#### Consigne:
Rédigez la suite de l'extrait sur la préservation de la faune sauvage au Niger, à partir de sa dernière phrase.

#### Extrait du document:
------------------------

Un groupe de singes Patas s’abreuvant à la fontaine du Poste de Filio
4- Quels efforts sont actuellement déployés pour préserver ces espèces ?
Sur le plan national, le Ministère en charge des Aires protégées déploie des efforts considérables à travers la création des aires protégées et l’inscription des Zones Humides comme site Ramsar d’importance internationale. En outre le Ministère assure la dotation aux unités de gestion en moyens humains, matériels et financiers nécessaire pour la préservation et la conservation de la biodiversité en général et celle des ressources fauniques en particulier.
Sur le plan international notre pays a signé et ratifié plusieurs conventions et accords internationaux, parmi lesquelles (i) la Convention sur la Diversité Biologique (CDB) qui vise tous les niveaux de la biodiversité, (ii) la convention sur le commerce international des espèces de faune et de flore menacées d’extinction (CITES), (iii) la Convention sur la conservation des espèces migratrices (CMS), (iv) la Convention sur les zones humides (Convention Ramsar) et (v) la Convention sur la Lutte contre la Désertification (CLCD).
Les multiples efforts consentis par le Niger lui ont permis de conserver l’Addax et la Gazelle dama à l’état sauvage, ainsi que les dernières girafes d’Afrique de l’Ouest. Ces efforts doivent être poursuivis à travers une synergie d’actions en étroite collaboration avec tous les acteurs concernés. L’administration de tutelle reste l’acteur majeur, avec l’appui des communautés locales, du secteur privé et des ONG.
Les autruches introduites de la Reserve de Gadabeji
5- Comment les changements climatiques affectent-ils ces animaux ?

------------------------

#### Données enregistrées:
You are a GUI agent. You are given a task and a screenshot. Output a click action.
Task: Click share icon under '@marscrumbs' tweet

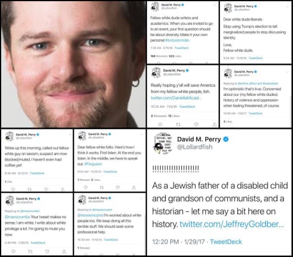[64, 251]

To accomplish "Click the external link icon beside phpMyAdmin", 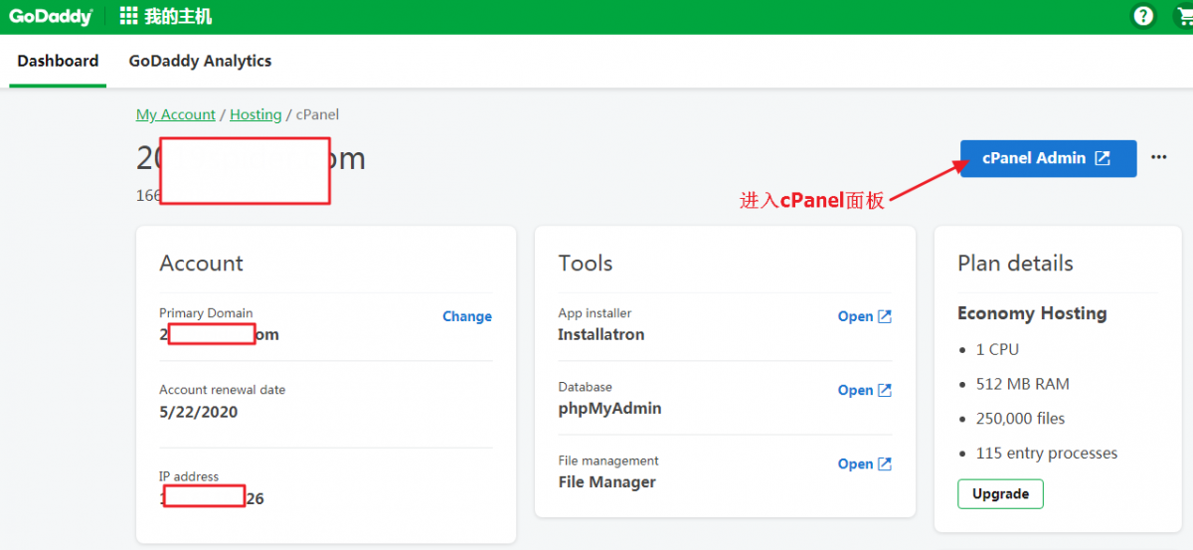I will coord(885,390).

------------------------

#### Corrigé:
Le changement et variabilité climatique affectent négativement les espèces fauniques. Cela se traduit notamment par : la fragmentation des habitats, la perturbation des régimes hydriques (assèchement précoce des mares), la mauvaise répartition dans le temps et dans l’espace de la pluviométrie avec son corollaire d’inondations qui occasionne des mortalités considérables de la faune (cas des girafes de Gadabédji cette année) la dégradation continue des écosystèmes et l’amenuisement des ressources alimentaires pour la faune, l’émergence de certaines maladies (zoonoses). On y assiste également à un changement d’aire de répartition pour certaines espèces à travers des migrations et des mises bas précoces.
6- Quel est l'intérêt pour la population de préserver la faune forestière ?
Les ressources fauniques présentent un intérêt pour la population aussi bien sur le plan culturel, éducatif que socioéconomique. En effet la faune sauvage est omniprésente dans la culture des communautés riveraines des aires protégées (usage médicinale magico-religieux, croyance totémique). La présence de la faune procure des avantages considérables aux communautés à travers les revenus monétaires générés par le tourisme (création d’emplois) mais aussi les retombées de la conservation notamment les investissements multiples et multiformes réalisés par l’Etat et ses partenaires qui contribuent à l’amélioration des conditions de vie et d’existence des populations.
7- Comment le grand public peut-il aider à la préservation de ces animaux en voie de disparition ?
Par la participation volontaire et désintéressée aux efforts de conservation de ces espèces à travers une prise de conscience collective de l’importance et de l’irremplaçabilité de ces ressources ainsi que de l’impérieuse nécessité de sa préservation. Dans certaines mesures l’engagement du grand public autour des programmes de reproduction en Captivité (élevage non conventionnel de la faune sauvage) peut également aider à la préservation des espèces en voie de disparition
8-Quel sort est réservé à cette partie de la faune si la situation ne change pas ?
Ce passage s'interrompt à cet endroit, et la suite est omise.